■ TASK DESCRIPTION
Copy out exactly the lines from the one containing "This screenshot has width=1568, height=784." to the end of the records below, both included, and nothing else.

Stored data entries
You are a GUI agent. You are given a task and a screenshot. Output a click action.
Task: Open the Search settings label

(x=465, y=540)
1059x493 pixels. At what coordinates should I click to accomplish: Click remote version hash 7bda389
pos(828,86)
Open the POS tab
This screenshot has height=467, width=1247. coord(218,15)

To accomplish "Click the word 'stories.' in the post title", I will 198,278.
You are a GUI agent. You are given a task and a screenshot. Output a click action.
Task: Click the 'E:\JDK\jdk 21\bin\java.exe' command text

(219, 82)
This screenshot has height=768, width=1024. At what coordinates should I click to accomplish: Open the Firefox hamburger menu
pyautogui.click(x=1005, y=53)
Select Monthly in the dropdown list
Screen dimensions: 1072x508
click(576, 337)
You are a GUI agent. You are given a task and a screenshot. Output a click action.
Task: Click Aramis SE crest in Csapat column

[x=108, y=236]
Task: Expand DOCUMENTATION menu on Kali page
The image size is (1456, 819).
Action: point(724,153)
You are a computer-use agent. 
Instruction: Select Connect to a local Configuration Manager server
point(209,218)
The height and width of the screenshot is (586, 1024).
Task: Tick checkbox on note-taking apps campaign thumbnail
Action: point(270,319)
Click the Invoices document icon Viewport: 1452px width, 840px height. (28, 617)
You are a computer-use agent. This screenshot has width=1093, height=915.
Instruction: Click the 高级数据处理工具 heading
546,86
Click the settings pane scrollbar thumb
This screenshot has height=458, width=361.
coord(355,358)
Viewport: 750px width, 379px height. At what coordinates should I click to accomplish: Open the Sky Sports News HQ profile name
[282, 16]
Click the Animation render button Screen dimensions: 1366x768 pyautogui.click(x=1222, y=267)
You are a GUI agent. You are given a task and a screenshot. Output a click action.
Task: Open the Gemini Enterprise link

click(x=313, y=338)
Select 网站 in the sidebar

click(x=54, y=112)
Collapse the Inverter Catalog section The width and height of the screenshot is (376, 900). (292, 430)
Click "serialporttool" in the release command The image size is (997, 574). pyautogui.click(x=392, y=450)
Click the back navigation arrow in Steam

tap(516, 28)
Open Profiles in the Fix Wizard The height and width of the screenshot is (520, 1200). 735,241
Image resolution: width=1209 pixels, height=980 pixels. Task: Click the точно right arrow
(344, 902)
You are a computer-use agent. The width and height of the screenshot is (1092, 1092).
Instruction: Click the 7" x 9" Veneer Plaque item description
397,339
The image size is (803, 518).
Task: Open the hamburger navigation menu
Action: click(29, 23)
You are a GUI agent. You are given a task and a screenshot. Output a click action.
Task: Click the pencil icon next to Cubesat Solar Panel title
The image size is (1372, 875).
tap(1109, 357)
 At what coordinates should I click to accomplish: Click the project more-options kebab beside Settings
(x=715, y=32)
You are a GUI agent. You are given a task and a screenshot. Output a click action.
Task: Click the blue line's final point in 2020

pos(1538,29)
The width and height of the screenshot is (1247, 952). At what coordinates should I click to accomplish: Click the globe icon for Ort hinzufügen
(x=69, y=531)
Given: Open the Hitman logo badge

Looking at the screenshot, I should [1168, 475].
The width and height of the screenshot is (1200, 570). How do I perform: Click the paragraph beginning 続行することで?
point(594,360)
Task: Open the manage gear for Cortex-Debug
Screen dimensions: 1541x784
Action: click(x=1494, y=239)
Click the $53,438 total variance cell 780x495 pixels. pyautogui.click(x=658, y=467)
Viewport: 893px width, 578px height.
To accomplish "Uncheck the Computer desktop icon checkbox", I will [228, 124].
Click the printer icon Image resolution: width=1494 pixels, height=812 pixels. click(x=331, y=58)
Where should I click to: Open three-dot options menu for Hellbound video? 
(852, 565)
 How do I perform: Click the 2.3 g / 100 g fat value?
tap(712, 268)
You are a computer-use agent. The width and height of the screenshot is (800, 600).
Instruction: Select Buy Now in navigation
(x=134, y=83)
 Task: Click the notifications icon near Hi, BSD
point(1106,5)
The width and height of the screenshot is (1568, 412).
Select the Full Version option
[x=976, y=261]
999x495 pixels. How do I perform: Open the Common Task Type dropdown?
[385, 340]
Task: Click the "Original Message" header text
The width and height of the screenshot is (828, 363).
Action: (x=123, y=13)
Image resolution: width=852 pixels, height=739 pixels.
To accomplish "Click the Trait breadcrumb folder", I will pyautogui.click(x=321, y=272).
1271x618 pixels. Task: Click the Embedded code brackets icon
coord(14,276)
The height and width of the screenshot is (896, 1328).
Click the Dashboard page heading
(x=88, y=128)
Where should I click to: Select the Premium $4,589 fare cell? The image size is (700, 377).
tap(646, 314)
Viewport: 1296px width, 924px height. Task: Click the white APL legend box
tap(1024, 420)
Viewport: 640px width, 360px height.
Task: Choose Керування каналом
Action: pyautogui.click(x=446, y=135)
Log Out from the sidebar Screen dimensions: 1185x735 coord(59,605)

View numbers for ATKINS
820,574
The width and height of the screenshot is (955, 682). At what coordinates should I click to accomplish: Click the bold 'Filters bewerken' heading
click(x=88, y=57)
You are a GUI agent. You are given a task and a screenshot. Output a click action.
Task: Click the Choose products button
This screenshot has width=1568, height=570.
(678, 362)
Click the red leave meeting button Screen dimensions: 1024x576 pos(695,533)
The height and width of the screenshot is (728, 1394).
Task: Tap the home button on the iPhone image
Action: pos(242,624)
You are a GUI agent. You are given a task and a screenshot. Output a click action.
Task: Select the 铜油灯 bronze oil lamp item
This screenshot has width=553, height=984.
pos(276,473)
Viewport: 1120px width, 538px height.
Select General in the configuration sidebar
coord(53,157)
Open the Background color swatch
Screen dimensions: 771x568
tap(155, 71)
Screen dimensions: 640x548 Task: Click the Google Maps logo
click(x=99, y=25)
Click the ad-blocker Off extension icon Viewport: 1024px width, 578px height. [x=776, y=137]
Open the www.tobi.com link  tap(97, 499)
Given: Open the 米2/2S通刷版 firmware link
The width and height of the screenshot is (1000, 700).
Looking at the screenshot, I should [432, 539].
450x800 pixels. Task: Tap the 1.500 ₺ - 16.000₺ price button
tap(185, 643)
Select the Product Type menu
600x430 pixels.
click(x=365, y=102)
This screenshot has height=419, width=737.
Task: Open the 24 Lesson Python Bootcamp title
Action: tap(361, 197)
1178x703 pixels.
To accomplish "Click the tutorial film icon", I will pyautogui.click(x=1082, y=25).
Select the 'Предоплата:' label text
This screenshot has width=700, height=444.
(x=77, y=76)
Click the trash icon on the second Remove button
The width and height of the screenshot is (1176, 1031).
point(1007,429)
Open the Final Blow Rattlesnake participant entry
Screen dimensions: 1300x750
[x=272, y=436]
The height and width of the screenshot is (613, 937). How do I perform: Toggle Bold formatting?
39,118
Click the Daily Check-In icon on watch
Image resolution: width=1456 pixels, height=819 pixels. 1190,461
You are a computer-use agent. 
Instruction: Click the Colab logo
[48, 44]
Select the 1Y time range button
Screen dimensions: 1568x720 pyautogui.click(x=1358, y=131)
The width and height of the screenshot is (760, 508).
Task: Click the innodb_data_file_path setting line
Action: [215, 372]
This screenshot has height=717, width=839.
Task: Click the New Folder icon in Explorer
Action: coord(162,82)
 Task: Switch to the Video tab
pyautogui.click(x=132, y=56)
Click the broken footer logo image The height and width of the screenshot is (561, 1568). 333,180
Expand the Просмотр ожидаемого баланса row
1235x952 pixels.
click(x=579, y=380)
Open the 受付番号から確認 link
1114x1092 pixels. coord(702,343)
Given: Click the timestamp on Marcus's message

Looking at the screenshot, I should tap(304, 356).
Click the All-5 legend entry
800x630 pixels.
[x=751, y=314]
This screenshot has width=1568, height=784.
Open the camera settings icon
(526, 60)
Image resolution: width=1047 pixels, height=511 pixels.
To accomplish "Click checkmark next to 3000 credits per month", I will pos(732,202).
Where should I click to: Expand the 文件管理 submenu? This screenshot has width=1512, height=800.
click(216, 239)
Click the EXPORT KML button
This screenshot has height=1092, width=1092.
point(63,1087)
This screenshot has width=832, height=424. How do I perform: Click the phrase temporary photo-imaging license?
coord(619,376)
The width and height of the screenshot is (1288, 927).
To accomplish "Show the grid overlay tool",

■ SOLUTION TO THIS TASK
This screenshot has width=1568, height=784.
Open the camera settings icon
(526, 60)
Image resolution: width=1047 pixels, height=511 pixels.
To accomplish "Click checkmark next to 3000 credits per month", I will pos(732,202).
Where should I click to: Expand the 文件管理 submenu? This screenshot has width=1512, height=800.
click(216, 239)
Click the EXPORT KML button
This screenshot has height=1092, width=1092.
point(63,1087)
This screenshot has width=832, height=424. How do I perform: Click the phrase temporary photo-imaging license?
coord(619,376)
The width and height of the screenshot is (1288, 927).
To accomplish "Show the grid overlay tool",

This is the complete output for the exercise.